A Tax Cut

The Wall Street Journal had a thought on one. Our gas tax should go away. Completely.

The gas tax began in 1956 as a 3¢/gal tax that was intended to fund, via the Highway Trust Fund, building…highways and bridges. Today, that tax stands at 18.4¢/gal (and 24.4¢/gal on diesel). The gas tax has roughly matched inflation over those 58 years.

However, HTF spending has not, nor has it been kept to building highways and bridges.
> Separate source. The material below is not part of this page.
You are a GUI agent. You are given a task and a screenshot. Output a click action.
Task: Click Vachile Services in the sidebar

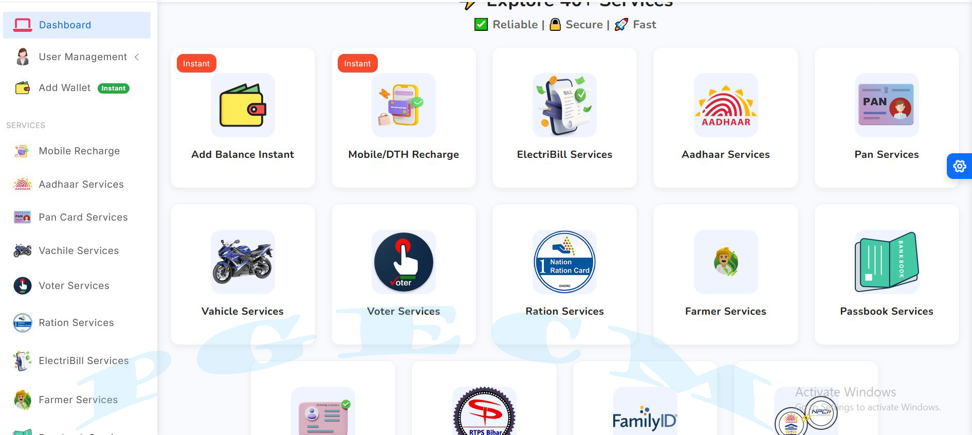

Today, that money also gets spent on

mass transit in merely six metro areas and sundry other programs for street cars, ferries, sidewalks, bike lanes, hiking trails, urban planning and even landscaping nationwide.

None of whose riders or users pay a single red cent to the HTF.

WSJ‘s alternative?

Simply using the taxes that are supposed to pay for highways to, well, pay for highways makes the HTF 98% solvent for the next decade, no tax increase necessary.

More than that, with more than 70% of highway spending already done by the states and not the Federal government, the States can allocate their own funds (a related example: who’s paying for California’s “high speed” train boondoggle? Not just Californians), make their own decisions regarding spending priorities, without freeloading off their neighboring states’ citizens’ tax money. The Federal gas (and diesel) tax can be done away with once the HTF’s spending is refocused.

Where are the Republicans on this? The WSJ had a thought on that, too, in the same article.